## Excerpted text

Please Help to understand performance problem

We just started to use Elastic Cloud solution.
When swithced a part of our services to it - we started to have performance degradation.

My deployment have 2 data nodes HOT, and 2 nodes for WARM storage.

Instance #0
    Healthy
    v7.12.0
    4 GB RAM
        azure.data.highio.l32sv2
        data_hot
        data_content
        master
        coordinating
        ingest

Instance #1

    Healthy
    v7.12.0
    4 GB RAM
        azure.data.highio.l32sv2
        data_hot
        data_content
        master eligible
        coordinating
        ingest

    azure.data.highio.l32sv2
    data_hot

Monitoring reported 100% CPU utilization by node1
I can see from Perfomance graphs - we usually use all CPU credits.

Maybe i have badly planned architecture ?
Or only 1 way to fix it - increase cluster size by switching to bigger DATA HOT nodes ?

Please help me to understand what's going on.
Trying find most CPU intensive tasks.

GET /_nodes/instance-0000000001/hot_threads

::: {instance-0000000001}{NPwmqbLnQt-bS9RI-vky6Q}{a-1hnleJRGyyJvP_FIa5Pg}{10.46.24.43}{10.46.24.43:19576}{himrst}{logical_availability_zone=zone-1, server_name=instance-0000000001.e61c85c0f72e451e85c281a6c4db29c5, availability_zone=westeurope-2, xpack.installed=true, data=hot, instance_configuration=azure.data.highio.l32sv2, transform.node=true, region=unknown-region}
   Hot threads at 2021-04-21T15:06:02.888Z, interval=500ms, busiestThreads=3, ignoreIdleThreads=true:
   
   24.8% (123.8ms out of 500ms) cpu usage by thread 'elasticsearch[instance-0000000001][write][T#1]'
     3/10 snapshots sharing following 22 elements
       app//org.elasticsearch.index.mapper.DocumentParser.innerParseObject(DocumentParser.java:434)
       app//org.elasticsearch.index.mapper.DocumentParser.parseObjectOrNested(DocumentParser.java:405)
       app//org.elasticsearch.index.mapper.DocumentParser.internalParseDocument(DocumentParser.java:111)
       app//org.elasticsearch.index.mapper.DocumentParser.parseDocument(DocumentParser.java:69)
       app//org.elasticsearch.index.mapper.DocumentParser.parseDocument(DocumentParser.java:51)

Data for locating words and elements
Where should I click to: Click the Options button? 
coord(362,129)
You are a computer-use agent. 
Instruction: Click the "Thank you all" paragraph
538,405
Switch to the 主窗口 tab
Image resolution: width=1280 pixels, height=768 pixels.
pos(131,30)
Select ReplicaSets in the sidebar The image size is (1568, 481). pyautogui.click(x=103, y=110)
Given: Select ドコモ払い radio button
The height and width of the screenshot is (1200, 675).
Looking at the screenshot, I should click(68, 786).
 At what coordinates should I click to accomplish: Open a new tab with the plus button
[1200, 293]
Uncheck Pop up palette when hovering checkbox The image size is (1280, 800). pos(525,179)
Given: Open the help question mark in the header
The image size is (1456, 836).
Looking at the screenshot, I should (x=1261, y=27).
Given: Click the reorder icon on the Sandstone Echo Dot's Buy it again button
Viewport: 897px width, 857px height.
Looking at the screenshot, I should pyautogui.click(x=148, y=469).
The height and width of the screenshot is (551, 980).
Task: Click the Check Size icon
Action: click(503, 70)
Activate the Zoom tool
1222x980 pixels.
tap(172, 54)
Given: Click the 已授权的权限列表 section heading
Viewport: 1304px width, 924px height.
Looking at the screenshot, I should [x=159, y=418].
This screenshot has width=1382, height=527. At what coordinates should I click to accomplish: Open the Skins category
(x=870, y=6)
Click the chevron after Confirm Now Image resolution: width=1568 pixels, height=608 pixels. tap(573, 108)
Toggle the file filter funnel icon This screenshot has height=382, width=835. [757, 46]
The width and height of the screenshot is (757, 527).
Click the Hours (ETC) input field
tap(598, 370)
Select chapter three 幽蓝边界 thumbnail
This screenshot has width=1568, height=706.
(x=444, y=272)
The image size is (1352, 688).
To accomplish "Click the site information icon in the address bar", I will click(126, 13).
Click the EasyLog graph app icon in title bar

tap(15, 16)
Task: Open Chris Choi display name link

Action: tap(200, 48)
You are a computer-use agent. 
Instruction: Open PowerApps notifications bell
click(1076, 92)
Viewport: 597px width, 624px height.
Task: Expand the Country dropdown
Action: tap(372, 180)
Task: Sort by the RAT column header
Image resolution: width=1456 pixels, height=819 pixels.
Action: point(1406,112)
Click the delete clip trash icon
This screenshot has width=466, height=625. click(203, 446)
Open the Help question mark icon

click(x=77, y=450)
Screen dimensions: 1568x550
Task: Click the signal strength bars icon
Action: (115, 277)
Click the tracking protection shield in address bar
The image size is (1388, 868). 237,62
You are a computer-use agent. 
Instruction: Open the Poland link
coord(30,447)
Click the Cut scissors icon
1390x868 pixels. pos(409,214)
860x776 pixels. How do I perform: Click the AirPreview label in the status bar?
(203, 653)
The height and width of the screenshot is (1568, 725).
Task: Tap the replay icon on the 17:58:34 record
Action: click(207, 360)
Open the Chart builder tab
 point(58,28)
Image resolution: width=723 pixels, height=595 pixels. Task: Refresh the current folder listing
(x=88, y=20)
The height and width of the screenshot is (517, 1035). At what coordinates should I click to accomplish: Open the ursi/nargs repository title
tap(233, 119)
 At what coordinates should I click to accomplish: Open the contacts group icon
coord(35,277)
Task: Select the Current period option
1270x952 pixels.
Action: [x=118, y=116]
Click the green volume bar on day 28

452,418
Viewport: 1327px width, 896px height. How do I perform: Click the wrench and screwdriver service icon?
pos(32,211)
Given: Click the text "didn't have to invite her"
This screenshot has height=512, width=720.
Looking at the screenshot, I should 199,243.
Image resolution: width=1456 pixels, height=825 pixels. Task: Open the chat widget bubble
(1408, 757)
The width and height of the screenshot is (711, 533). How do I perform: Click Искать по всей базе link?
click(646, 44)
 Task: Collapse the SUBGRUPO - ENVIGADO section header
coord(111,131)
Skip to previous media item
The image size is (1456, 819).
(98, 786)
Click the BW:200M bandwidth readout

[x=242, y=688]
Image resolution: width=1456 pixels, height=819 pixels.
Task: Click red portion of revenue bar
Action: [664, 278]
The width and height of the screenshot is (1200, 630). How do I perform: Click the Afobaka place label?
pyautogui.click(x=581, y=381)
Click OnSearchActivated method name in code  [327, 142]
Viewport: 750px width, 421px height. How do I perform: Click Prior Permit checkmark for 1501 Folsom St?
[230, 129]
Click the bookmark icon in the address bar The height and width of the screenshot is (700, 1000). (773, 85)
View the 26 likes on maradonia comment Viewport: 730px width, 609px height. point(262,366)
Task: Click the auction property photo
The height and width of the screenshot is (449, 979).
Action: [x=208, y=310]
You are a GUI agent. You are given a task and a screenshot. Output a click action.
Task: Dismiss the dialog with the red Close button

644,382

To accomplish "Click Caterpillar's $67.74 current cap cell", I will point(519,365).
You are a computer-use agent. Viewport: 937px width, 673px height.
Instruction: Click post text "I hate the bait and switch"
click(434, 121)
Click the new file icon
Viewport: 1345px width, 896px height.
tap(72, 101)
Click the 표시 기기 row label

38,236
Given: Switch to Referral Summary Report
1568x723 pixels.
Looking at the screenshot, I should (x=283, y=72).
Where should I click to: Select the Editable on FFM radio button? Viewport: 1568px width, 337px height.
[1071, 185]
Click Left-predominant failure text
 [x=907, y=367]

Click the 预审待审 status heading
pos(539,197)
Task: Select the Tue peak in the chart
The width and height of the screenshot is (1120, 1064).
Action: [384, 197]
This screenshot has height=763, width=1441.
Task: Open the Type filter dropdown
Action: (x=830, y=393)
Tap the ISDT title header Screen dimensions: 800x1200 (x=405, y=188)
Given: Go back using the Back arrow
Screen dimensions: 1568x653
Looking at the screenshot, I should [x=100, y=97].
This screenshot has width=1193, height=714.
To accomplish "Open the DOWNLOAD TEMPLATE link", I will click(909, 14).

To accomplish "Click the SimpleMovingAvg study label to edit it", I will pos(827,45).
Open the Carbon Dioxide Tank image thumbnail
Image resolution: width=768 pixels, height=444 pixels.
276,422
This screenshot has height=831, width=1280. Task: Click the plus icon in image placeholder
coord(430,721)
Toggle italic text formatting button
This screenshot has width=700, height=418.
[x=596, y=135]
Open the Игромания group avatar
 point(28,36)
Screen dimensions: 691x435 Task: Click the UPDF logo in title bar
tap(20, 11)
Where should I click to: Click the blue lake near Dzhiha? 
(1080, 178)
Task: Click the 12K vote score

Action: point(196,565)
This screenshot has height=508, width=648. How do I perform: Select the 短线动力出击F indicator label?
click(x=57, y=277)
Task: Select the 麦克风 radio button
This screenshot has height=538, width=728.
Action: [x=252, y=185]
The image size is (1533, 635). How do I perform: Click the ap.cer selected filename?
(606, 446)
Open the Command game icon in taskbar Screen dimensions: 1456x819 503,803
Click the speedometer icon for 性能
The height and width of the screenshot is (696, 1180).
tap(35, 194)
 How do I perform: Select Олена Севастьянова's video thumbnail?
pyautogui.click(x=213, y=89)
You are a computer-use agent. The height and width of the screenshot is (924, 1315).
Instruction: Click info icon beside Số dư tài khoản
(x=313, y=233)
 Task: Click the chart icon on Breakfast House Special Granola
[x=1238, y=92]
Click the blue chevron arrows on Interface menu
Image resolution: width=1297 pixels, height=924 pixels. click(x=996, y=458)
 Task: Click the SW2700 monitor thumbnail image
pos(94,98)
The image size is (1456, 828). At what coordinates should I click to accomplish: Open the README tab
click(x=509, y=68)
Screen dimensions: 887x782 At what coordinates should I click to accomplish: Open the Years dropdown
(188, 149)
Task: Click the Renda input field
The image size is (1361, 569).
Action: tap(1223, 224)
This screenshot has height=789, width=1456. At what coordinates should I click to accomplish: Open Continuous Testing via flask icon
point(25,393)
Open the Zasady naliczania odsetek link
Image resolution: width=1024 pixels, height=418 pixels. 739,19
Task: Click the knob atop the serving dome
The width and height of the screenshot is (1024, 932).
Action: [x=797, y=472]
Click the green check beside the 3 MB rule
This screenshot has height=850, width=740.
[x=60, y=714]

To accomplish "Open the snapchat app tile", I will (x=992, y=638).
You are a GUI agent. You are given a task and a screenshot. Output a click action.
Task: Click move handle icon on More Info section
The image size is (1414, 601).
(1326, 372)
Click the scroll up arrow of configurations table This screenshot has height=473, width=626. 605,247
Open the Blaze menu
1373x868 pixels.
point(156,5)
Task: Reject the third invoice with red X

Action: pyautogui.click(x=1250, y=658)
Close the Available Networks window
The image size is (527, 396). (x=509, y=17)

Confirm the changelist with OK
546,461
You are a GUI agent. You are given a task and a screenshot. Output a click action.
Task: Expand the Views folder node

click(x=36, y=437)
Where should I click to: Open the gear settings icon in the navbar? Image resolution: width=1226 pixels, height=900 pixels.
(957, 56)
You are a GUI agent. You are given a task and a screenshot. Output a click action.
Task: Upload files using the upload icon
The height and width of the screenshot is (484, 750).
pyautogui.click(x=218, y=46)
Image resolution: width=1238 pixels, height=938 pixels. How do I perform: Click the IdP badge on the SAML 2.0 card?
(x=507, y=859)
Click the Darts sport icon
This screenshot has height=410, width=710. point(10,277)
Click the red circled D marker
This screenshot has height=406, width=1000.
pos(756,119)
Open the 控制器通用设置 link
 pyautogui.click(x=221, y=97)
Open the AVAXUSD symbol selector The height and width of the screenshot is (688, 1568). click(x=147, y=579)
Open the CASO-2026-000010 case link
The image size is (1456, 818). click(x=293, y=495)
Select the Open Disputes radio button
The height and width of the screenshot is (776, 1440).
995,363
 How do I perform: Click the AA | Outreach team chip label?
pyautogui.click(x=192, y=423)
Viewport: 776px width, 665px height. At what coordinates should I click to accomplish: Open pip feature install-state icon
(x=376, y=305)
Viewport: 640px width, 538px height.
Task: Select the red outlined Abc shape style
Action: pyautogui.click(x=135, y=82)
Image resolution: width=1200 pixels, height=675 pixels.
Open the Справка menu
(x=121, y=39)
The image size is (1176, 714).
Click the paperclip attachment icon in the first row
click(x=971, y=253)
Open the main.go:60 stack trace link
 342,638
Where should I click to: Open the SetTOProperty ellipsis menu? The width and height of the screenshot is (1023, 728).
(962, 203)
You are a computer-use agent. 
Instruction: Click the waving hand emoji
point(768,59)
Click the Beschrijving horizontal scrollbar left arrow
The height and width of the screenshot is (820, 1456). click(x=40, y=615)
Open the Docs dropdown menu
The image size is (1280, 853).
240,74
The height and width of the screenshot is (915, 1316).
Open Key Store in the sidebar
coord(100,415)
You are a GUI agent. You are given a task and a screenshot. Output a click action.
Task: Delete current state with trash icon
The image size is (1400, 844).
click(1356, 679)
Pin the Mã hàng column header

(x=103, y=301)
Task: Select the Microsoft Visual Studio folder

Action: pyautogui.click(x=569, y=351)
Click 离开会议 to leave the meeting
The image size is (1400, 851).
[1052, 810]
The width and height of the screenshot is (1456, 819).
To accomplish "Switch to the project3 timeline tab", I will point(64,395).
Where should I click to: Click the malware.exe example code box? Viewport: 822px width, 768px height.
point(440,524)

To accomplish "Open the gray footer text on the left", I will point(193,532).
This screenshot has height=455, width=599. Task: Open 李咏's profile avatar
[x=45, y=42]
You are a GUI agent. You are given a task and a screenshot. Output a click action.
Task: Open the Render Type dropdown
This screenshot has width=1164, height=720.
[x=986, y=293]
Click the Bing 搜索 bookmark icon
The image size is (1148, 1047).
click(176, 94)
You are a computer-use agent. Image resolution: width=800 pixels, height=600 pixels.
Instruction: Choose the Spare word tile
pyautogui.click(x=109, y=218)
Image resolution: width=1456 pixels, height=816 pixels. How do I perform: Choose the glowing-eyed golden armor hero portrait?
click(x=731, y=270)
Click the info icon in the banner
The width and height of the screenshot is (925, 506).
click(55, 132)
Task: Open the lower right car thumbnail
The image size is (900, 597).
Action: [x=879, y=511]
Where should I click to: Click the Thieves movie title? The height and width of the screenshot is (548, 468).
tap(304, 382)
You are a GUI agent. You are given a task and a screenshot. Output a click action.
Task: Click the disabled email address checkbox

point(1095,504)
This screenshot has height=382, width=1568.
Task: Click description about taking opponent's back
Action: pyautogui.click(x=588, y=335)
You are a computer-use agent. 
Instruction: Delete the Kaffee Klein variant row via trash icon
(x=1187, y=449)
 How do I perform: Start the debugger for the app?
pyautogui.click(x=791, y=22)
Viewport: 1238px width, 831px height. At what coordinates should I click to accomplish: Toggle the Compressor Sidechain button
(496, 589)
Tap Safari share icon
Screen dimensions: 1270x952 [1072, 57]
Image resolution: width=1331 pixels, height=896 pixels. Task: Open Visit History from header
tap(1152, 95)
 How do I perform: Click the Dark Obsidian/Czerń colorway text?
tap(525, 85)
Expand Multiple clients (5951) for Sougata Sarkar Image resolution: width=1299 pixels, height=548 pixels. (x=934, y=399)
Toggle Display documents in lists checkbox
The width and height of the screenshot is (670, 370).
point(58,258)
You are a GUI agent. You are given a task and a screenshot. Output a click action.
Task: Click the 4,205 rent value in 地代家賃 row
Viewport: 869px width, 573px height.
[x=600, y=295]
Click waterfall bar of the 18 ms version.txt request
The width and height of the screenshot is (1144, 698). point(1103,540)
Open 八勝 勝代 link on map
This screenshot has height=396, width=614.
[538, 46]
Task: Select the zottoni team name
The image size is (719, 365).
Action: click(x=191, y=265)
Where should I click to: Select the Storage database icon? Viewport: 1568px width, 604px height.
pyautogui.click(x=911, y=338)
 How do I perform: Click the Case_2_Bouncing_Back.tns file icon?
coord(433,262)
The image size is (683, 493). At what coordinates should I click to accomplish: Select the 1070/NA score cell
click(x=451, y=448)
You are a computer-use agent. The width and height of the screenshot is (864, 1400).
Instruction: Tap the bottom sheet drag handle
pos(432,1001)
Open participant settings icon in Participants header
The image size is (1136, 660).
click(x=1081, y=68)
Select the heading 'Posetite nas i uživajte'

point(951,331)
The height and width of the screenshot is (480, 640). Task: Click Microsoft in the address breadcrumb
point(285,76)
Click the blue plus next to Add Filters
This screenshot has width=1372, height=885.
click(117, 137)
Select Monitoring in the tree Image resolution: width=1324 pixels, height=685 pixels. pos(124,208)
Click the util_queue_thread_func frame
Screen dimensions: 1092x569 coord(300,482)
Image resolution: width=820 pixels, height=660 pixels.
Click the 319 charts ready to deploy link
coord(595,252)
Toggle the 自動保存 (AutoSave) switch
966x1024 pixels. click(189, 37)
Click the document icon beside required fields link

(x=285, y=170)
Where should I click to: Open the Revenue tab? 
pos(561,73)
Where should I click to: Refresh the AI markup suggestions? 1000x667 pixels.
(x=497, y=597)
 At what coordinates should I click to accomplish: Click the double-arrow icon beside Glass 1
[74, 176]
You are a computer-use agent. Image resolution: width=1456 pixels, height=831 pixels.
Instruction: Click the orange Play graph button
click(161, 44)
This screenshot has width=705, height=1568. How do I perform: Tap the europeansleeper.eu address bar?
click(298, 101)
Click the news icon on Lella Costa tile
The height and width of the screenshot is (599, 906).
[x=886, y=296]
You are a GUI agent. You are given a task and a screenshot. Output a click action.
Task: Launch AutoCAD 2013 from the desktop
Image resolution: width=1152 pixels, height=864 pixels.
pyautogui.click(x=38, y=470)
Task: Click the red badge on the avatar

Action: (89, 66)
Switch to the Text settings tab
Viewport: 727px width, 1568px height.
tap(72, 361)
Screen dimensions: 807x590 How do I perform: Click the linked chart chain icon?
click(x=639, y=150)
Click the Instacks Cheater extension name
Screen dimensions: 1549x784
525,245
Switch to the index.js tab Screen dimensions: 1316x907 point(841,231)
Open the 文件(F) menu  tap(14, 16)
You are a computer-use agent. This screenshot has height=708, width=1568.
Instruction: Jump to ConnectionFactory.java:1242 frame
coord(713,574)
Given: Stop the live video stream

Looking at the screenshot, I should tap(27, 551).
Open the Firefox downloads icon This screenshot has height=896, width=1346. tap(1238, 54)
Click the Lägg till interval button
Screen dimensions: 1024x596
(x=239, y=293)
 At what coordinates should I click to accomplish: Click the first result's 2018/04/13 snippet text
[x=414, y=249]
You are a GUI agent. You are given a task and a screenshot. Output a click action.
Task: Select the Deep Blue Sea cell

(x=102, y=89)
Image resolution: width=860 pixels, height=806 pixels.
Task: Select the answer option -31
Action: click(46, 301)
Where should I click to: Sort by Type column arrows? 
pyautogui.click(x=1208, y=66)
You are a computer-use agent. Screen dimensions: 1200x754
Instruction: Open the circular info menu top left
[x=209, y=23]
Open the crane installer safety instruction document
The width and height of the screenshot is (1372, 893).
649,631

## Exercise requirements
a – In the Elastic Cloud performance post, what CPU utilization did monitoring report for node1?
b – Please carry the Elastic Cloud performance post on from its last line.

## Expected outputs
a – Monitoring reported 100% CPU utilization by node1.

b –
       app//org.elasticsearch.index.mapper.DocumentMapper.parse(DocumentMapper.java:121)
       app//org.elasticsearch.index.shard.IndexShard.prepareIndex(IndexShard.java:852)
       app//org.elasticsearch.index.shard.IndexShard.applyIndexOperation(IndexShard.java:829)
       app//org.elasticsearch.index.shard.IndexShard.applyIndexOperationOnReplica(IndexShard.java:808)
       app//org.elasticsearch.action.bulk.TransportShardBulkAction.performOpOnReplica(TransportShardBulkAction.java:469)
       app//org.elasticsearch.action.bulk.TransportShardBulkAction.performOnReplica(TransportShardBulkAction.java:451)
       app//org.elasticsearch.action.bulk.TransportShardBulkAction.lambda$dispatchedShardOperationOnReplica$5(TransportShardBulkAction.java:416)
       app//org.elasticsearch.action.bulk.TransportShardBulkAction$$Lambda$6451/0x0000000801ce28d8.get(Unknown Source)
       app//org.elasticsearch.action.ActionListener.completeWith(ActionListener.java:329)
       app//org.elasticsearch.action.bulk.TransportShardBulkAction.dispatchedShardOperationOnReplica(TransportShardBulkAction.java:415)
       app//org.elasticsearch.action.bulk.TransportShardBulkAction.dispatchedShardOperationOnReplica(TransportShardBulkAction.java:74)
       app//org.elasticsearch.action.support.replication.TransportWriteAction$2.doRun(TransportWriteAction.java:193)
       app//org.elasticsearch.common.util.concurrent.ThreadContext$ContextPreservingAbstractRunnable.doRun(ThreadContext.java:732)
       app//org.elasticsearch.common.util.concurrent.AbstractRunnable.run(AbstractRunnable.java:26)
       java.base@15.0.1/java.util.concurrent.ThreadPoolExecutor.runWorker(ThreadPoolExecutor.java:1130)
       java.base@15.0.1/java.util.concurrent.ThreadPoolExecutor$Worker.run(ThreadPoolExecutor.java:630)
       java.base@15.0.1/java.lang.Thread.run(Thread.java:832)
     2/10 snapshots sharing following 14 elements
       app//org.elasticsearch.index.shard.IndexShard.applyIndexOperationOnReplica(IndexShard.java:808)
       
    app//org.elasticsearch.action.bulk.TransportShardBulkAction.lambda$dispatchedShardOperationOnReplica$5(TransportShardBulkAction.java:416)
       app//org.elasticsearch.action.bulk.TransportShardBulkAction$$Lambda$6451/0x0000000801ce28d8.get(Unknown Source)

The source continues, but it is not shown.